Farm practices have become considerably more conservative over the past 20 years as producers turn to practices like no-till farming, a way of growing crops from year to year without disturbing the soil. The practice prevents erosion, traps moisture in the soil and increases soil nutrients. Farmers learned to conserve after years of devastating losses.

“We raise really pretty decent crops because we get that moisture and we don’t ever let it go,” said Charlie Bumgarner, who farms wheat near Great Falls.

“Back in the early '80s, I remember watching the wind blow over a field east of our house and take everything where we had worked it. I told dad, ‘I don’t think we ever need to have that happen ever again.'”

But better farming practices don’t address all conservation challenges, said Bob Sanders, of Ducks Unlimited. Montana loses 10,000 to 12,000 acres of native prairieland every year. In terms of what the diminished acres means to wildlife, particularly birds, Sanders likens the loss to losing old-growth forest.

One of the conservation incentives wildlife advocates expect to see out of the new farm bill is a provision sharply limiting federal crop insurance subsidies to farmers who bust up native sod.
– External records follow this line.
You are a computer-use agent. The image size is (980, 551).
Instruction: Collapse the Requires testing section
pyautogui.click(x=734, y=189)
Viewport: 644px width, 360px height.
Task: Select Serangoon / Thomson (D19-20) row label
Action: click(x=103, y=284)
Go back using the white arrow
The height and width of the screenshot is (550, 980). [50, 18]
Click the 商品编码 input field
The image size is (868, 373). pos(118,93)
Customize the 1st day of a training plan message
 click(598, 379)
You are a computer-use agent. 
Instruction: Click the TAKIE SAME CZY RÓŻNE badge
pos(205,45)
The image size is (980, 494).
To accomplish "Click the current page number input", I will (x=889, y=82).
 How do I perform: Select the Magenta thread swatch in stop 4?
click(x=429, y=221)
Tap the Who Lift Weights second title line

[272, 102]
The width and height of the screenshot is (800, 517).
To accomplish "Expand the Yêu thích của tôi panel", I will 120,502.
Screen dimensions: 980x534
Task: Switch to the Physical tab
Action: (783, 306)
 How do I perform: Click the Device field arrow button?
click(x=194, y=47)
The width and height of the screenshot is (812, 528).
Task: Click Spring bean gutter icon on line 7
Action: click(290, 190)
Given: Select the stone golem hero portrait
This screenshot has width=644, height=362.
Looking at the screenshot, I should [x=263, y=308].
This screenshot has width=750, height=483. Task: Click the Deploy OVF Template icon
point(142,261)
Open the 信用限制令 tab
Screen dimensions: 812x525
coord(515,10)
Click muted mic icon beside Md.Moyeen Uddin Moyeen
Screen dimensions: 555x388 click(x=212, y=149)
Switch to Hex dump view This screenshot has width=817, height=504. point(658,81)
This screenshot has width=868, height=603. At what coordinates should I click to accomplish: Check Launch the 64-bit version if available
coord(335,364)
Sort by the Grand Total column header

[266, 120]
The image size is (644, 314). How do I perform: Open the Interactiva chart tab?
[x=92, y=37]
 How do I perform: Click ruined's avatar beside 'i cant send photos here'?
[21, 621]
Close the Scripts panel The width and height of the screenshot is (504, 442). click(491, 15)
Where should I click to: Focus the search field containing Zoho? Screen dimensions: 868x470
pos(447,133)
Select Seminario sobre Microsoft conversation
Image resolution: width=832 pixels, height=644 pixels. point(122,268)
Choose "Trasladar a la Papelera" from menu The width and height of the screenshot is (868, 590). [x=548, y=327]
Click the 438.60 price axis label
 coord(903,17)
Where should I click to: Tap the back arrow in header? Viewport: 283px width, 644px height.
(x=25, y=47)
Copyright 2015 The Billings Gazette. All rights reserved. This material may not be published, broadcast, rewritten or redistributed.

(4) Comments

  1. gpm
    Report Abuse
    gpm - May 07, 2013 2:42 pm
    With the money comes conditions, don't like them, don't take the money.

    American taxpayers have generously paid billions of dollars to the "original stewards of the land" via programs like EQUIP and the Wetlands Reserve Program. Time for some changes.
  2. Howard Wilkinson
    Report Abuse
    Howard Wilkinson - May 07, 2013 8:17 am
    The photo of a sign shot up by some drunken punk is hardly an appropriate photo for this article.............
  3. Michael Cohen
    Report Abuse
    Michael Cohen - May 07, 2013 6:57 am
    Would you rather the government just stop paying you, boot you all off the welfare rolls, and let the chips fall where they may? I mean, that's what you want, right? Self sufficiency? Smaller government? Lower spending? Deficit reduction?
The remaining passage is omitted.